§ EXERCISE REQUIREMENTS:
1. In the passage on Claire Bloom's film career, which role did Bloom play in Clash of the Titans?
2. Which films does the passage on Claire Bloom's film career name as ones in which she was featured in "costume" roles? Give each title with its year.
— BEGIN SELECTED PASSAGE —
The film had personal meaning for Chaplin as it contained numerous references to his life and family: the theatre where he and Bloom performed in the film was the same theatre where his mother gave her last performance; Bloom was directed by Chaplin to wear dresses similar to those his mother used to wear; Chaplin's sons and his half-brother all had parts. Bloom states that she felt one of the reasons she got the part was because she closely resembled his young wife, Oona O'Neill. In his autobiography, Chaplin writes that he had no doubt the film would be a success: "I had fewer qualms about its success than any picture I had ever made." Chaplin explains his decision to make Bloom co-star despite this being her first film:

She was subsequently featured in a number of "costume" roles in films such as Alexander the Great (1956), The Brothers Karamazov (1958), The Buccaneer (1958), and The Wonderful World of the Brothers Grimm (1962). Bloom also appeared in Laurence Olivier's film version of Richard III (1955), in which she played Lady Anne, Ibsen's A Doll's House (1973) for which she won Best Actress award at Taormina International Film Festival, The Outrage (1964) with Paul Newman and Laurence Harvey, as well as the films Look Back in Anger (1959) and The Spy Who Came in from the Cold (1965), both with Richard Burton. Of Bloom's character in Spy, novelist David Plante writes that "Claire's refined beauty appears to be one with the refinement of a culture she represents as an actress."

In the 1960s she began to play more contemporary roles, including an unhinged housewife in The Chapman Report, a psychologist opposite Cliff Robertson's Oscar-winning role in Charly, and Theodora in The Haunting. She also appeared in the Woody Allen films Crimes and Misdemeanors (1989) and Mighty Aphrodite (1995). She appeared in the Sylvester Stallone film Daylight (1996). She played Hera in Clash of the Titans. Laurence Olivier played Zeus, her husband; she had also played his wife, Queen Anne in Richard III (1955). Her most recent appearances in films were her portrayal of Queen Mary in the 2010 Oscar winning British film The King's Speech and her portrayal of Eva Rose opposite Jerry Lewis in the 2016 film Max Rose.
— END SELECTED PASSAGE —
— BEGIN RECORDS —
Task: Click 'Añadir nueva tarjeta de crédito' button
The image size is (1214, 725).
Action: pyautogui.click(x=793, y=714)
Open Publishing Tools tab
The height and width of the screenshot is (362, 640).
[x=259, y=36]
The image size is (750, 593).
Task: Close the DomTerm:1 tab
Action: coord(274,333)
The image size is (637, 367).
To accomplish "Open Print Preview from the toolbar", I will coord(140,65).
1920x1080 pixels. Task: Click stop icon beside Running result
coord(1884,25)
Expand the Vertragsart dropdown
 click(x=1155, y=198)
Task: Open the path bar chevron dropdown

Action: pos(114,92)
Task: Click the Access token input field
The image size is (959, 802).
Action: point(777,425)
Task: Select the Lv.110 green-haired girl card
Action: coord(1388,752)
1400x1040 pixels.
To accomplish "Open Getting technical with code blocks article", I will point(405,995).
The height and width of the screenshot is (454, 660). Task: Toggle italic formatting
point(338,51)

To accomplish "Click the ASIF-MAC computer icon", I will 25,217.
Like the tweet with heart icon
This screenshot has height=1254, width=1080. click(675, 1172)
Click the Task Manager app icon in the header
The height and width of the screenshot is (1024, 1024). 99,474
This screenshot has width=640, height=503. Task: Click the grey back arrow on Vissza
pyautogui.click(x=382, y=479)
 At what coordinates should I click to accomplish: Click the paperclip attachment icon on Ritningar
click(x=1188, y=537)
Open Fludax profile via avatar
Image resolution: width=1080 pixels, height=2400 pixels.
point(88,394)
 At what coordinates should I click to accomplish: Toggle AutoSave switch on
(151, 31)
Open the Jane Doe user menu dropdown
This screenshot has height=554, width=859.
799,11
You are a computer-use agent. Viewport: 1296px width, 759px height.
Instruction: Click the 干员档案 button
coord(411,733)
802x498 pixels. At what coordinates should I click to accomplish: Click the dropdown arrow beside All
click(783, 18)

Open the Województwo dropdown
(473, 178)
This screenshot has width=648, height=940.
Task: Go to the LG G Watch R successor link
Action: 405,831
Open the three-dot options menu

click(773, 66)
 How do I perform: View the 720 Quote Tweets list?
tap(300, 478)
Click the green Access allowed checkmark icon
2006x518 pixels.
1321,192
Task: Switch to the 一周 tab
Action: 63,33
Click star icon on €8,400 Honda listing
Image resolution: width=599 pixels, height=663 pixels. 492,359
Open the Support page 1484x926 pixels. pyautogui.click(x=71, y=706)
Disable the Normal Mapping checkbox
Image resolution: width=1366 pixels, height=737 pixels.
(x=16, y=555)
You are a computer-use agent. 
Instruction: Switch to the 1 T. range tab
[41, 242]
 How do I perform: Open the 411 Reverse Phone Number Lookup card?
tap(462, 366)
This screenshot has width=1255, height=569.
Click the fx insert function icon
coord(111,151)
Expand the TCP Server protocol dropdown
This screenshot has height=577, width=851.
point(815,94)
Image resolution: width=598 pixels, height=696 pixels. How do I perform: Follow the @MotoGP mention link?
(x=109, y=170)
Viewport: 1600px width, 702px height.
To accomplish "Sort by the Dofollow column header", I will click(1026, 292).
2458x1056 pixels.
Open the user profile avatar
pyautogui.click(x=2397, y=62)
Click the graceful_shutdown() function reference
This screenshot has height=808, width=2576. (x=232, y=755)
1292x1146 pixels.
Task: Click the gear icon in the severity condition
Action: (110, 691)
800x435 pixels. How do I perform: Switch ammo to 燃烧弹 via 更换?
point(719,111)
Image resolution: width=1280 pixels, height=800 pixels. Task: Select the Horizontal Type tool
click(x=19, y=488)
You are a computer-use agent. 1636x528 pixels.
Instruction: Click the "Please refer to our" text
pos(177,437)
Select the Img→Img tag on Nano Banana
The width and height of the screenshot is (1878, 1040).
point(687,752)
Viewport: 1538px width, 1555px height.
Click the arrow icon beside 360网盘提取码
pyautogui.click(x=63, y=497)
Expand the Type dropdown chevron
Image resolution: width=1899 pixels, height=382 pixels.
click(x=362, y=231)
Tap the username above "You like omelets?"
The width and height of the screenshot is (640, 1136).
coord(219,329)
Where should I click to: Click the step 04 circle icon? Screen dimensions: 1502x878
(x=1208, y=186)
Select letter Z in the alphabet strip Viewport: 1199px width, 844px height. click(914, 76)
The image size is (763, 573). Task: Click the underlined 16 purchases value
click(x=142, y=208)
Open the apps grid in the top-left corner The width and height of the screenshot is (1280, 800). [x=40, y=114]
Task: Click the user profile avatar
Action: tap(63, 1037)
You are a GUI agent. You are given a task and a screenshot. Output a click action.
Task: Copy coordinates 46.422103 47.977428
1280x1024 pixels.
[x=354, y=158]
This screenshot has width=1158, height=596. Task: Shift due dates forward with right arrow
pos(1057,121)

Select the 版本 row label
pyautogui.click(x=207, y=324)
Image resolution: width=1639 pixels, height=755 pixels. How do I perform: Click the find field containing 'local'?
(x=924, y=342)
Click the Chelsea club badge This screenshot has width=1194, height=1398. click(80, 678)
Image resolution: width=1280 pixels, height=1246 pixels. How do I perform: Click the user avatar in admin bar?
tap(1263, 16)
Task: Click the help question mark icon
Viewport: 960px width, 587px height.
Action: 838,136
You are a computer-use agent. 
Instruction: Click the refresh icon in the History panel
— END RECORDS —
§ ANSWERS TO THE PROBLEMS:
1. Hera

2. Alexander the Great (1956), The Brothers Karamazov (1958), The Buccaneer (1958), The Wonderful World of the Brothers Grimm (1962)